*PAGE EXCERPT*.
Beth Sholom Congregation was founded in 1918, but it is known for its Frank Lloyd Wright-designed building erected in 1959. | Courtesy of Beth Sholom Congregation and Synagogue Preservation Foundation

Architect Frank Lloyd Wright died on April 9, 1959, just five months before the completion of one of his final projects.

The project, along with being a last of sorts, was also a first: Beth Sholom Congregation, tucked away in the suburbs of Elkins Park, became the Chicago-based architect’s first and only synagogue design.

Though the synagogue was founded more than 40 years prior in 1918, Beth Sholom is still known best for its informal moniker as the “Frank Lloyd Wright synagogue,” but its famous building is not the congregation’s only talking point.


With 450 member families, including 70 families with children enrolled in the synagogue’s Brodie Family Early Learning Center preschool, Beth Sholom’s membership has remained robust. It has an active religious school, an additional chapel, where most of its services are held, and consistent programming.

On June 1-4, the Beth Sholom Synagogue Preservation Foundation (a separate, but related, entity from the congregation) cosponsored historic preservation nonprofit Docomomo’s 2022 National Symposium in Philadelphia. 

“We also have made a name for ourselves in the preservation and architecture world for buildings that are significant and that are multiuse because, certainly, Beth Sholom is a synagogue first and a congregation first, but we also do, and have the ability to, host and be a space,” said Beth Sholom Synagogue Preservation Foundation Director of Tours and Marketing Jill Rosen.

The space is home to two arts exhibits: one featuring local artist David Hart and the other, Andrew Pielage, a photographer specializing in images of Wright creations. The preservation foundation offers tours of the Wright building, which was deemed a National Historic Landmark in 2007.

While the synagogue’s architectural prominence has afforded it opportunities to connect with outside organizations through its preservation foundation, it also serves a spiritual purpose for the congregation.

Features of the synagogue’s Wright-designed building were constructed with prayer in mind. 

“The sloping floors are kind of you being cupped in the hands of God as you enter that physical space, and the white carpet is kind of the sands of the wilderness,” Rabbi David Glanzberg-Krainin said.

When Wright designed the space with Beth Sholom founding Rabbi Mortimer J. Cohen, they considered how light would filter in the space, creating intricate, stacked glass work.

During the Ne’ilah service on Yom Kippur, the last of the day’s five services before break fast, Glanzberg-Krainin is struck by the way the natural light leaves the space after dusk, creating the illusion that the gates are closing — that time to be inscribed in the book of life has run out.

(Lines excerpted from a collection)
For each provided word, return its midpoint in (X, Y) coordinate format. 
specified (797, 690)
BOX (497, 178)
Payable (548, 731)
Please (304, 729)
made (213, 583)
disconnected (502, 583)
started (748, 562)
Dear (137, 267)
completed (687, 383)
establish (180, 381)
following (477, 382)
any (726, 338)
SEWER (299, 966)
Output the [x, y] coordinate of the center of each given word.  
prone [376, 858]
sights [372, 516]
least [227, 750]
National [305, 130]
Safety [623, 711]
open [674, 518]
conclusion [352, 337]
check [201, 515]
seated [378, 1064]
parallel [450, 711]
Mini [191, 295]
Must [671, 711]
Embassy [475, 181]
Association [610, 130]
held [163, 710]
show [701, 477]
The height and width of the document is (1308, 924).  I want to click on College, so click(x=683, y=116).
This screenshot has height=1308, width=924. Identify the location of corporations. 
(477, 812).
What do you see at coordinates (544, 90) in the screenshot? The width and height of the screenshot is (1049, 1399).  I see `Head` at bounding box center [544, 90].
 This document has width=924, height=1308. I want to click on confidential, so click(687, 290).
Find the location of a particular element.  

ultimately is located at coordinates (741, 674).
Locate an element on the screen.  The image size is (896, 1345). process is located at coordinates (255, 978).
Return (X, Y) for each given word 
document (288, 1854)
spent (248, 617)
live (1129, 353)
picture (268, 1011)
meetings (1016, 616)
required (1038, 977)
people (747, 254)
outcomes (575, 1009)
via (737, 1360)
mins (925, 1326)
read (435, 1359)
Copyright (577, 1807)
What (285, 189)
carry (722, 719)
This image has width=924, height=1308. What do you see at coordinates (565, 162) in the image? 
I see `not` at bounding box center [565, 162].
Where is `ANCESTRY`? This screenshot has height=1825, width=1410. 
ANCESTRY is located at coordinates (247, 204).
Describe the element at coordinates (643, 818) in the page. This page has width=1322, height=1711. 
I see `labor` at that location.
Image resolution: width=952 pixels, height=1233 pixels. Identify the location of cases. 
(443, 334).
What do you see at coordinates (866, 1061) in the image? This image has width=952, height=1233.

*REQUIREMENT*.
From the article on Beth Sholom's synagogue, quote the passage beginning with "When Wright designed" and ending after "has run out.".

*EXPECTED ANSWER*.
When Wright designed the space with Beth Sholom founding Rabbi Mortimer J. Cohen, they considered how light would filter in the space, creating intricate, stacked glass work.

During the Ne’ilah service on Yom Kippur, the last of the day’s five services before break fast, Glanzberg-Krainin is struck by the way the natural light leaves the space after dusk, creating the illusion that the gates are closing — that time to be inscribed in the book of life has run out.